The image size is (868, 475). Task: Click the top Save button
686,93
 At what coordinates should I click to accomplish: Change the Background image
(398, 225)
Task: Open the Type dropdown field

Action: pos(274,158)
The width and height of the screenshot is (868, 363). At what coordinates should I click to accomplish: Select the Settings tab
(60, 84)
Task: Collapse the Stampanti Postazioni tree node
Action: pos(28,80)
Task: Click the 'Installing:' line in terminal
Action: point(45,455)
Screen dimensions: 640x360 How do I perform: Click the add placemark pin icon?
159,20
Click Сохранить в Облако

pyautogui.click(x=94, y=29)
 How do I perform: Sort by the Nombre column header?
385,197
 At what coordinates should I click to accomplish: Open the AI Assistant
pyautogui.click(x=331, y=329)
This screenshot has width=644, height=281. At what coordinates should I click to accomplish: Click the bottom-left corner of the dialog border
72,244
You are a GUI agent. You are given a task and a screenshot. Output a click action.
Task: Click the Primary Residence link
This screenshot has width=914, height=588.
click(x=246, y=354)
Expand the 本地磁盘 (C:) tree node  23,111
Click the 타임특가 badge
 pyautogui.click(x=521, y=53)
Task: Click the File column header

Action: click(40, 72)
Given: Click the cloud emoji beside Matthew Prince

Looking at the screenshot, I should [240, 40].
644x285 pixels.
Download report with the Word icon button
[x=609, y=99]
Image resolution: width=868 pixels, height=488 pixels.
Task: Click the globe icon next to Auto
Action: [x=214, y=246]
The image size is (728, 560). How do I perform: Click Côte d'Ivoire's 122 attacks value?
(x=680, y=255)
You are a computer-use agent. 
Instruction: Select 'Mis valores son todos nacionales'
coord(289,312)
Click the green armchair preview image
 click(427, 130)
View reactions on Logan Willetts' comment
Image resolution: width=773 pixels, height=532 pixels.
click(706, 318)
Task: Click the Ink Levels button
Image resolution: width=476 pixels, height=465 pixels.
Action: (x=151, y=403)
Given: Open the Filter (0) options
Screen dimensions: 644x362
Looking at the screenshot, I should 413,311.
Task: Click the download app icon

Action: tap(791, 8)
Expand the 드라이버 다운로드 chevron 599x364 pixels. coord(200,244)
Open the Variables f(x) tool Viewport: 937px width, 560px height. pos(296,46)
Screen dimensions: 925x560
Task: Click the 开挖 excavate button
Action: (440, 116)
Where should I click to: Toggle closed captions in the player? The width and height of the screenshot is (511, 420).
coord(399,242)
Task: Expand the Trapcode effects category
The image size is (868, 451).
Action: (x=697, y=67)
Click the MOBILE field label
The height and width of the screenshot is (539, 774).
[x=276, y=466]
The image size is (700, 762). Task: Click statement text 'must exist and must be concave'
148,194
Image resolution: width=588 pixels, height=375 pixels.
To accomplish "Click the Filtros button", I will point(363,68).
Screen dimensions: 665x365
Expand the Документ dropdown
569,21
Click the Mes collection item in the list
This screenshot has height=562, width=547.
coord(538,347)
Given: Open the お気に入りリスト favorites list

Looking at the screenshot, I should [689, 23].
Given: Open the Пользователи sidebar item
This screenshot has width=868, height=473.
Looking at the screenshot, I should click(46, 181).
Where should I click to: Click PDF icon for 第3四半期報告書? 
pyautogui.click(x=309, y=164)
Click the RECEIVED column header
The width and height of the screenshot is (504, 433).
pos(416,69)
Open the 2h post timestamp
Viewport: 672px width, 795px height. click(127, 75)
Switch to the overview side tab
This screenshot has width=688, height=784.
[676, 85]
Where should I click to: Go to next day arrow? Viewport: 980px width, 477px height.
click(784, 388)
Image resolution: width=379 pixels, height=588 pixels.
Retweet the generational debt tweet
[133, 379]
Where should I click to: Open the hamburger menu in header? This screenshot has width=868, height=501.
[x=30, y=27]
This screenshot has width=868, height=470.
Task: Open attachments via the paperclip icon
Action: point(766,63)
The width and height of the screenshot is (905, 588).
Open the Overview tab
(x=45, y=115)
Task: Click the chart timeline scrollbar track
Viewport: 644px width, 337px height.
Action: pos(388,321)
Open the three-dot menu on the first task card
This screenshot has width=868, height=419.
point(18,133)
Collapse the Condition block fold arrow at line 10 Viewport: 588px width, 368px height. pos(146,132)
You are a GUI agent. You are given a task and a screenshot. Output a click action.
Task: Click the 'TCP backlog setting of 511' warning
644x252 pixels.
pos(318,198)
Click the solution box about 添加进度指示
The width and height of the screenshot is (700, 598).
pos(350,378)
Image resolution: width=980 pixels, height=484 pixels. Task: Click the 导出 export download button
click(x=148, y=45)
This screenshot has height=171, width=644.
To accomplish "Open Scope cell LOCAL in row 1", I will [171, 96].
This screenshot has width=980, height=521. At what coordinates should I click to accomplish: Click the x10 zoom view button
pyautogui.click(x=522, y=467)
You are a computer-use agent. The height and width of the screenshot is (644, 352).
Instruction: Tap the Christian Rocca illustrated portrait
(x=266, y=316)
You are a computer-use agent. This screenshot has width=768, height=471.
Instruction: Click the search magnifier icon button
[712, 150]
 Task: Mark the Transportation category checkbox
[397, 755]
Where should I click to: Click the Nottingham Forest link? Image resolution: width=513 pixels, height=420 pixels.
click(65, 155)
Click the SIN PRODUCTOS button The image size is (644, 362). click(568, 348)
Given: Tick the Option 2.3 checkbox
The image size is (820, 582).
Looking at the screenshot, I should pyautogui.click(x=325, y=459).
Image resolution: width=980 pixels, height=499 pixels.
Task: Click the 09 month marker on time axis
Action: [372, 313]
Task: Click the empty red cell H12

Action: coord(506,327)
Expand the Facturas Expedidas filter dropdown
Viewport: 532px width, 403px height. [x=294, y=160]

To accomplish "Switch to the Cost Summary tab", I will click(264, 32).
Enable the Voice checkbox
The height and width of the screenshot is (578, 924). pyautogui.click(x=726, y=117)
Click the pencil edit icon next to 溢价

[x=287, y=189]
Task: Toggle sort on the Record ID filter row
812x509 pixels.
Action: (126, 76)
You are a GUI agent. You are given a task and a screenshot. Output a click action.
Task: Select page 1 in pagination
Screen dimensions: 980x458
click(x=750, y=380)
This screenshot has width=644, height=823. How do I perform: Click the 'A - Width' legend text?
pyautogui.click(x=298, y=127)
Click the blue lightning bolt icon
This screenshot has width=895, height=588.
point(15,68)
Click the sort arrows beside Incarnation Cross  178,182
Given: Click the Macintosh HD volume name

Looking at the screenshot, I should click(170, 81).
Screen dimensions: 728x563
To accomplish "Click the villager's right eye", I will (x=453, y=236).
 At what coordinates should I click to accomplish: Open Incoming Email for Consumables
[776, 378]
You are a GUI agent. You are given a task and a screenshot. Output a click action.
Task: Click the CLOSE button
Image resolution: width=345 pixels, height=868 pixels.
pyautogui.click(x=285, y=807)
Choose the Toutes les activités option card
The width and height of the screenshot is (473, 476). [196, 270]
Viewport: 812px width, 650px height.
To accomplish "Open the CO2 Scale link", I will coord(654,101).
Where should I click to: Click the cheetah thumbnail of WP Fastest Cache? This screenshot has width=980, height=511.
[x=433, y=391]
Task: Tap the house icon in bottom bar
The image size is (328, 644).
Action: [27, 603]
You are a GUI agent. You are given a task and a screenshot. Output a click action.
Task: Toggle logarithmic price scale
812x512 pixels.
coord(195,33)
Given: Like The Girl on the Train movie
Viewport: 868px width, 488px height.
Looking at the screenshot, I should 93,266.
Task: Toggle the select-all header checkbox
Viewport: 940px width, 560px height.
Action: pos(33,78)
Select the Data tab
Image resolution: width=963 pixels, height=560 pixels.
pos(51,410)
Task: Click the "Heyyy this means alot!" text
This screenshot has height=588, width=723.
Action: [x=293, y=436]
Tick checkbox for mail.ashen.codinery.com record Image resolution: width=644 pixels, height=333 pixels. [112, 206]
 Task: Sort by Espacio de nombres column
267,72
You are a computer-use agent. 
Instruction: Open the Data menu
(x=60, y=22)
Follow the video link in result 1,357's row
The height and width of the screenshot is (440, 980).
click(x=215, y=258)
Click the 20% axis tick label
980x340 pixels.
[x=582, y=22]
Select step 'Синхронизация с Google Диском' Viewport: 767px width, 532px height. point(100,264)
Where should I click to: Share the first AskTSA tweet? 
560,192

YOUR OBJECTIVE →
Everything above from the line containing "Task: Expand the Trapcode effects category" down to the line containing "Screen dimensions: 665x365" should be copied exactly, both end lines included, and nothing else.

RESULT BELOW →
Task: Expand the Trapcode effects category
The image size is (868, 451).
Action: (x=697, y=67)
Click the MOBILE field label
The height and width of the screenshot is (539, 774).
[x=276, y=466]
The image size is (700, 762). Task: Click statement text 'must exist and must be concave'
148,194
Image resolution: width=588 pixels, height=375 pixels.
To accomplish "Click the Filtros button", I will point(363,68).
Screen dimensions: 665x365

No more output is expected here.